Short task:
Continue the text on the buck converter's startup and shutdown routines, picking up after its last sentence.

During early testing of the buck converter I managed to kill the bottom fet several times. Since I was able to run the buck at relatively high power levels for prolonged periods of time without any issues (and without getting hot) I suspected that this was caused by carelessly written software. This seems to have been the case indeed. Whenever I killed a fet it happened at startup or shutdown, usually the latter. In the mean time I’ve written well-defined startup and shutdown routines and never had any issue since.


Synchronous converters are dangerous in this respect. It is very easy to short the battery to ground via the bottom fet. All it takes is a duty cycle that’s too low or a timer is running too slow or not at all. Or you stop the PWM module at a time when the bottom fet is on and it will stay on forever.  Or at least a few milliseconds until it’s dead.

Asynchronous topologies are much more forgiving in this respect since you can’t short anything. So an easy solution would be to start up and shut down in asynchronous mode. We can easily make this an asynchronous converter in software by just not utilizing the bottom fet. The diode in parallel with it will then automatically take over.

Unfortunately we cannot start up in asynchronous mode. Why? To enable the upper fet we need a bootstrap voltage above the input voltage. And we don’t have that unless the converter is running. It’s a chicken and egg problem, really. So we need to start up in synchronous mode at least for a few switching cycles for the bootstrap diode to charge up.

That’s exactly what the startup routine does. It completes 16 cycles in synchronous mode at a neutral duty cycle. What do I mean by neutral? Simple: Duty Cycle = Output Voltage / Input Voltage. That means no current actually flows on average. So this is a nice, soft way to start up. After those 16 duty cycles the buck enters asynchronous mode. As the screenshot above shows, the bootstrap capacitor is fully charged after just one full duty cycle so that number is more than sufficient.

This routine is critical. If it doesn’t do precisely what it should chances are high that the buck is destroyed. So I’ve checked it carefully by both looking at the code and the scope. I’ve run it many times and observed closely what it does just to be sure it starts up nicely very time.

Why run in asynchronous mode? Because it’s more efficient at low power levels. Once the current rises above a software-defined threshold the converter will change to synchronous mode. If the current later falls below a second (lower) threshold, the buck changes back into async mode.

The optimal values for the two threshold will have to be determined experimentally but will likely be in the range of a few hundred milliamps.


The shutdown sequence is simple. The buck is shut down if the current falls below a very low threshold (say, 10mA) below which it cannot run profitably. If the current falls even lower we are better off shutting down the buck and entering a low-power mode. Since the current is low when we shut it off, the converter is already in async mode. So shutting it down is now easy and uncritical. We just turn off the top fet and can then also turn off the timer and supply voltage to the buck. The screenshot above shows an example of that.

Records:
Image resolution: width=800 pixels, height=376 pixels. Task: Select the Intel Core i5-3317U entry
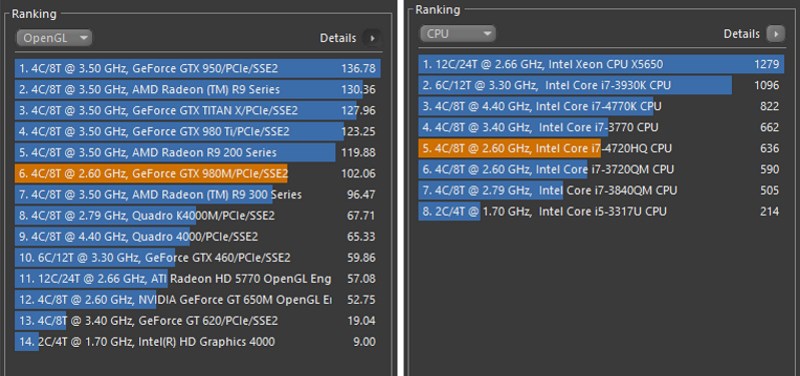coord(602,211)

...

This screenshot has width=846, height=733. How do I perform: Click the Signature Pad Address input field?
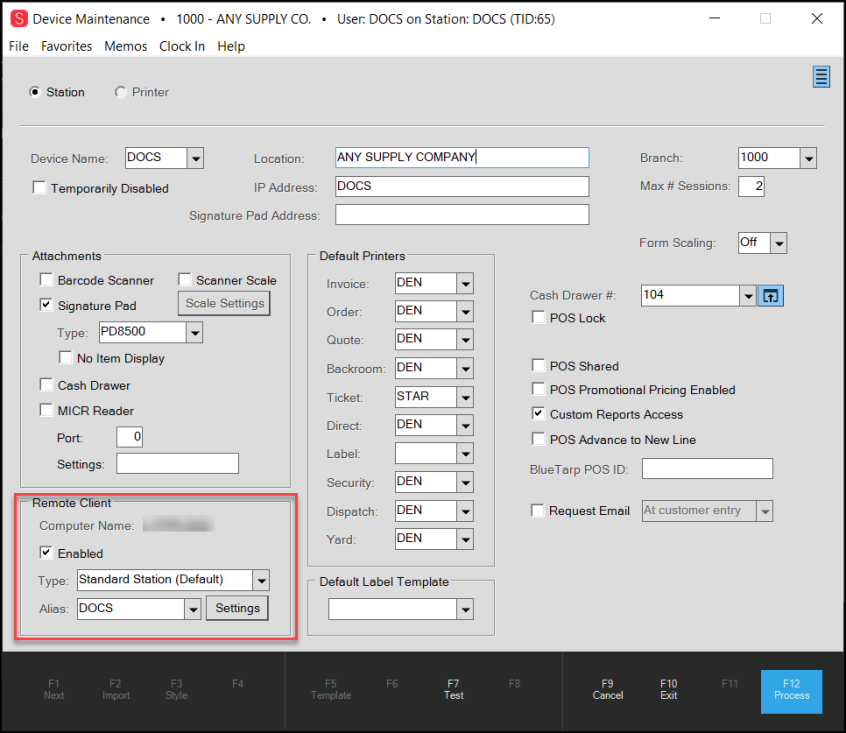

...

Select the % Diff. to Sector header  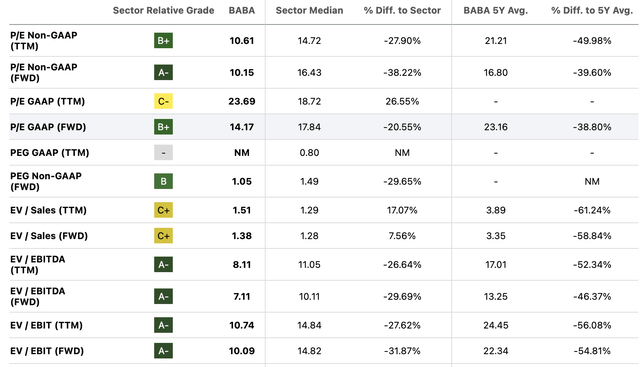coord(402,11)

Written response:
Conserving power

A main feature of this solar charger is it’s ability to (hopefully…) run at a very low (<100microamps) current when not in use. So we obviously need to turn off everything we don’t need and run the PIC at a much lower frequency as well.

The PIC’s maximum operating frequency is 48MHz. This is the frequency it runs at when the buck and/or USB (not yet implemented) is on. These two features need that clock frequency to perform their task.

If both the buck and USB are off we can clock the PIC down to 8MHz which already saves a great deal of power. At 8MHz we can still do everything else, including running the user interface. Updating the display and particularly calculating the display content consumes quite some computation time and so we need a few MHz to do this.

If the user interface is not used for a certain time (say, 10 seconds), it is turned off. We can then lower the board voltage to 2.3 volts and lower the CPU frequency even further to 32.768kHz.  This is the frequency of the real-time clock that is running anyway. At such a low frequency the PIC’s computational power is low but still sufficient to do some housekeeping tasks.

One can wake up the user interface at any time by pressing the push button. Turning the encoder won’t help because that, too, has been powered off.

While in this low power mode every 6 seconds the board voltage is raised to 3.3 volts and all temperatures as well as the input and output voltages are measured. That all happens at 32.768kHz. After the measurement is complete the PIC decides if the panel voltage is high enough to start harvesting energy or not. If this is not the case the board voltage is lowered again and a new set of measurements is captured 6 seconds later.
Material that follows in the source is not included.